> [Prompt]
Retype all of the material below line for line, keeping every character, number, and space unchanged.

===============

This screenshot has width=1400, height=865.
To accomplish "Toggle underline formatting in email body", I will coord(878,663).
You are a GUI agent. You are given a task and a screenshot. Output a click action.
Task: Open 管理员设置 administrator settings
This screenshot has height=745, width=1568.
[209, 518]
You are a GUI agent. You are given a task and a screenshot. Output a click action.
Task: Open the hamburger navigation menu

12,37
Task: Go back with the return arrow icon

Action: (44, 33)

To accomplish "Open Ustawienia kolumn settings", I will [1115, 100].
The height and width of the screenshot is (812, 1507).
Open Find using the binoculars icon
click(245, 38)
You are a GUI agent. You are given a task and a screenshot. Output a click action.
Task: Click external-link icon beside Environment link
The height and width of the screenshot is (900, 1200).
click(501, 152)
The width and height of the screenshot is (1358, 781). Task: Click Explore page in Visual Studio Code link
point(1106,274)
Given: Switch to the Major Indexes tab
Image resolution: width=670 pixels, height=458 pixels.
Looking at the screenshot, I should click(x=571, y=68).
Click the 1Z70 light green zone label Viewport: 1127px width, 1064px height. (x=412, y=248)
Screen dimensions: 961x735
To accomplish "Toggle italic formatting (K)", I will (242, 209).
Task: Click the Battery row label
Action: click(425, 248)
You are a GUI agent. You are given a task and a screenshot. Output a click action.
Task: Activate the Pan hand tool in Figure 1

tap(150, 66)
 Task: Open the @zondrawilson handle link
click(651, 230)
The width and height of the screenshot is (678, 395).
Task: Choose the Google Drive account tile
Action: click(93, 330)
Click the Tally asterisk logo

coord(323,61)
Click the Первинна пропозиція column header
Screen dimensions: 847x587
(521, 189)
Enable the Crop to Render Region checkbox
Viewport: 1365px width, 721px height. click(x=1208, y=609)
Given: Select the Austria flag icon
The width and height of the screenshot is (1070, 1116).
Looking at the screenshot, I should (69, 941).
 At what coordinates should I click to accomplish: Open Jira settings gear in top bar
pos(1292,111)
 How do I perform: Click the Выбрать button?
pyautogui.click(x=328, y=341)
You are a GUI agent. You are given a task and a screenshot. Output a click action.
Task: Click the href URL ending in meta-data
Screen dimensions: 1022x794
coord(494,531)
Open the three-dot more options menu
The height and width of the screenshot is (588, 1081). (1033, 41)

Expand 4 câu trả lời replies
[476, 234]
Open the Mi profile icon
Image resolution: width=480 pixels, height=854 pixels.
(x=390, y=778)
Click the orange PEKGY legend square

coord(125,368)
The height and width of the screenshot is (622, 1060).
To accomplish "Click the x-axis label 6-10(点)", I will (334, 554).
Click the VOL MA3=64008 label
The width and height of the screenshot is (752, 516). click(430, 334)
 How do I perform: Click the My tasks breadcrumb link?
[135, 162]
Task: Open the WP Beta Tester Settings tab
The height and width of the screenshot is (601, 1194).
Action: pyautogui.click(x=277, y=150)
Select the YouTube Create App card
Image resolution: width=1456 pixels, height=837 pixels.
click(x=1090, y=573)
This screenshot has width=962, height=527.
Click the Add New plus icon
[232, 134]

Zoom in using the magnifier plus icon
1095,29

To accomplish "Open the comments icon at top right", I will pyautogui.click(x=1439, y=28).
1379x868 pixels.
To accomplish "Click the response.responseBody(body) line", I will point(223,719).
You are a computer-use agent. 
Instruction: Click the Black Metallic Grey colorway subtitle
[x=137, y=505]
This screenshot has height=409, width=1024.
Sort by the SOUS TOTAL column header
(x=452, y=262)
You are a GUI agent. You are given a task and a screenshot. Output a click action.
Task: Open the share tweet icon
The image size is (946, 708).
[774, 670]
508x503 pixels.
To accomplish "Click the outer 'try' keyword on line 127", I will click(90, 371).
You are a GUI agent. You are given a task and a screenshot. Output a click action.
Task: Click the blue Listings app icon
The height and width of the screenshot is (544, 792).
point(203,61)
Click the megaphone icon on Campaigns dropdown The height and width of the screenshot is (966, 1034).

===============

> [Full answer]
This screenshot has width=1400, height=865.
To accomplish "Toggle underline formatting in email body", I will coord(878,663).
You are a GUI agent. You are given a task and a screenshot. Output a click action.
Task: Open 管理员设置 administrator settings
This screenshot has height=745, width=1568.
[209, 518]
You are a GUI agent. You are given a task and a screenshot. Output a click action.
Task: Open the hamburger navigation menu

12,37
Task: Go back with the return arrow icon

Action: (44, 33)

To accomplish "Open Ustawienia kolumn settings", I will [1115, 100].
The height and width of the screenshot is (812, 1507).
Open Find using the binoculars icon
click(245, 38)
You are a GUI agent. You are given a task and a screenshot. Output a click action.
Task: Click external-link icon beside Environment link
The height and width of the screenshot is (900, 1200).
click(501, 152)
The width and height of the screenshot is (1358, 781). Task: Click Explore page in Visual Studio Code link
point(1106,274)
Given: Switch to the Major Indexes tab
Image resolution: width=670 pixels, height=458 pixels.
Looking at the screenshot, I should click(x=571, y=68).
Click the 1Z70 light green zone label Viewport: 1127px width, 1064px height. (x=412, y=248)
Screen dimensions: 961x735
To accomplish "Toggle italic formatting (K)", I will (242, 209).
Task: Click the Battery row label
Action: click(425, 248)
You are a GUI agent. You are given a task and a screenshot. Output a click action.
Task: Activate the Pan hand tool in Figure 1

tap(150, 66)
 Task: Open the @zondrawilson handle link
click(651, 230)
The width and height of the screenshot is (678, 395).
Task: Choose the Google Drive account tile
Action: click(93, 330)
Click the Tally asterisk logo

coord(323,61)
Click the Первинна пропозиція column header
Screen dimensions: 847x587
(521, 189)
Enable the Crop to Render Region checkbox
Viewport: 1365px width, 721px height. click(x=1208, y=609)
Given: Select the Austria flag icon
The width and height of the screenshot is (1070, 1116).
Looking at the screenshot, I should (69, 941).
 At what coordinates should I click to accomplish: Open Jira settings gear in top bar
pos(1292,111)
 How do I perform: Click the Выбрать button?
pyautogui.click(x=328, y=341)
You are a GUI agent. You are given a task and a screenshot. Output a click action.
Task: Click the href URL ending in meta-data
Screen dimensions: 1022x794
coord(494,531)
Open the three-dot more options menu
The height and width of the screenshot is (588, 1081). (1033, 41)

Expand 4 câu trả lời replies
[476, 234]
Open the Mi profile icon
Image resolution: width=480 pixels, height=854 pixels.
(x=390, y=778)
Click the orange PEKGY legend square

coord(125,368)
The height and width of the screenshot is (622, 1060).
To accomplish "Click the x-axis label 6-10(点)", I will (334, 554).
Click the VOL MA3=64008 label
The width and height of the screenshot is (752, 516). click(430, 334)
 How do I perform: Click the My tasks breadcrumb link?
[135, 162]
Task: Open the WP Beta Tester Settings tab
The height and width of the screenshot is (601, 1194).
Action: pyautogui.click(x=277, y=150)
Select the YouTube Create App card
Image resolution: width=1456 pixels, height=837 pixels.
click(x=1090, y=573)
This screenshot has width=962, height=527.
Click the Add New plus icon
[232, 134]

Zoom in using the magnifier plus icon
1095,29

To accomplish "Open the comments icon at top right", I will pyautogui.click(x=1439, y=28).
1379x868 pixels.
To accomplish "Click the response.responseBody(body) line", I will point(223,719).
You are a computer-use agent. 
Instruction: Click the Black Metallic Grey colorway subtitle
[x=137, y=505]
This screenshot has height=409, width=1024.
Sort by the SOUS TOTAL column header
(x=452, y=262)
You are a GUI agent. You are given a task and a screenshot. Output a click action.
Task: Open the share tweet icon
The image size is (946, 708).
[774, 670]
508x503 pixels.
To accomplish "Click the outer 'try' keyword on line 127", I will click(90, 371).
You are a GUI agent. You are given a task and a screenshot. Output a click action.
Task: Click the blue Listings app icon
The height and width of the screenshot is (544, 792).
point(203,61)
Click the megaphone icon on Campaigns dropdown The height and width of the screenshot is (966, 1034).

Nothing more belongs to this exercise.